Are you in tune with what different generations of shoppers want? Probably not: A recent survey reports marketers are often off base about what matters most to different generations.
A Blueprint for Using Audience Insights in Marketing Strategies surveyed both marketers and consumers, with the consumers segmented into four age groups: Centennials (age 18-21), millennials (age 22-37), Generation X (age 38-52) and baby boomers (age 53-71). What the poll found might surprise you.
Multi-Generational Marketing Mistakes to Avoid
Here are five things not to do when using generational marketing, and five best practices for reaching different age groups.
1. Don’t assume the youngest consumers are pinching pennies. Marketers in the survey assume that Centennials are the most price-conscious, followed by millennials, Gen X and baby boomers. Consumers, however, ranked themselves exactly opposite: Baby boomers are the most price-conscious, followed by Gen X and millennials; Centennials are the most likely to value quality over low prices.
2. Don’t believe email is for old people. Marketers in the survey think baby boomers are the age group most influenced by email. Actually, it’s millennials, followed by Gen X and baby boomers. (Centennials don’t really care about email marketing.)

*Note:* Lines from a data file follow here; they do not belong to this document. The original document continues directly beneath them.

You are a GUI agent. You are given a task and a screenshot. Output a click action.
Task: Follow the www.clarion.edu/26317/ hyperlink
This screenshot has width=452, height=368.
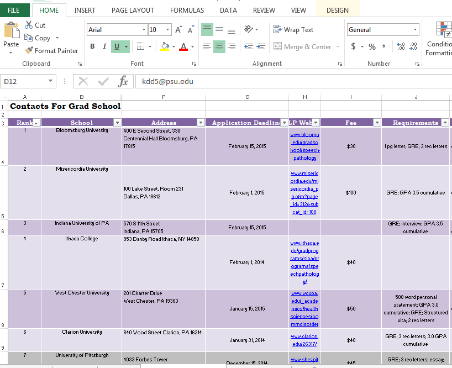[x=304, y=340]
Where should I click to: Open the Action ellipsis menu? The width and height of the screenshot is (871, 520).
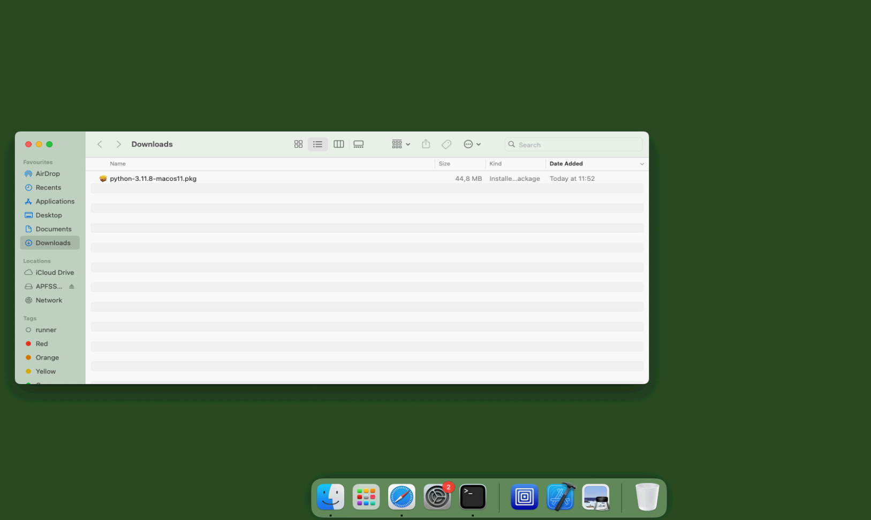472,144
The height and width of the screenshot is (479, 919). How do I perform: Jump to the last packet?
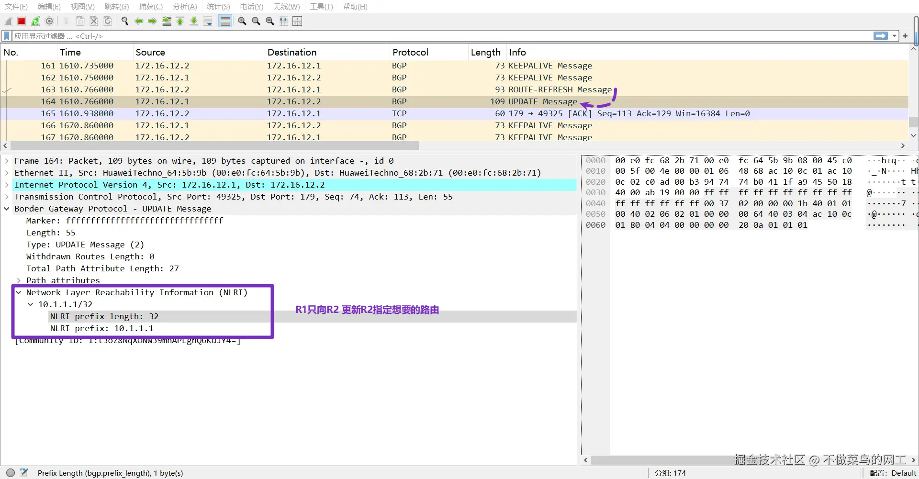tap(194, 21)
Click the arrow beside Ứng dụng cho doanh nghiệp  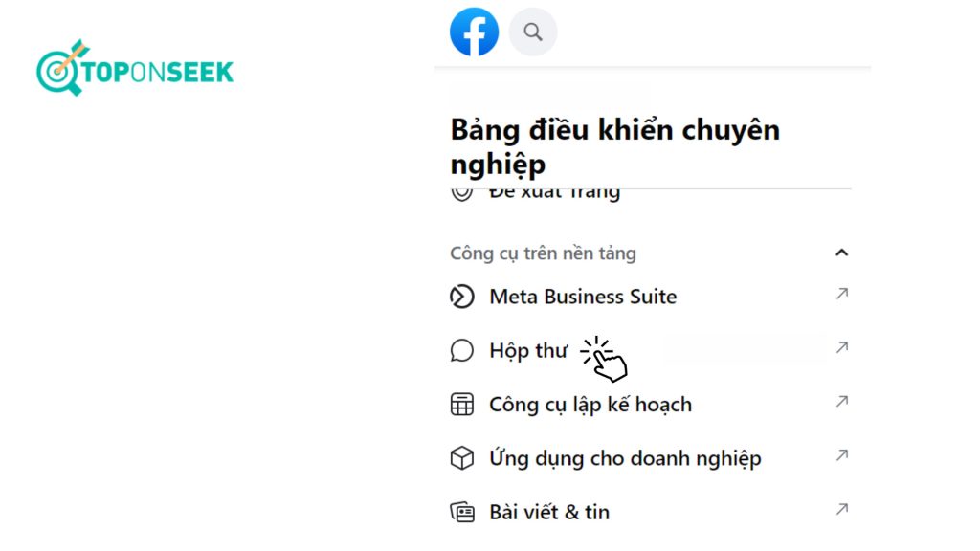[841, 455]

3. Don’t give up on direct mail. Almost eight in 10 (78 percent) of marketers have written direct mail off; they say it doesn’t influence purchasing for any demographic. In reality, however, 56 percent of all consumers and 59 percent of baby boomers say direct mail influences their purchases.
4. Don’t forget about your in-store marketing. Consumers rank in-store marketing as the single most influential marketing channel — above online marketing, email and direct mail. With 81 percent of consumers saying they value the in-store experience when researching purchases, your in-store marketing can be the key factor in convincing the customer to buy.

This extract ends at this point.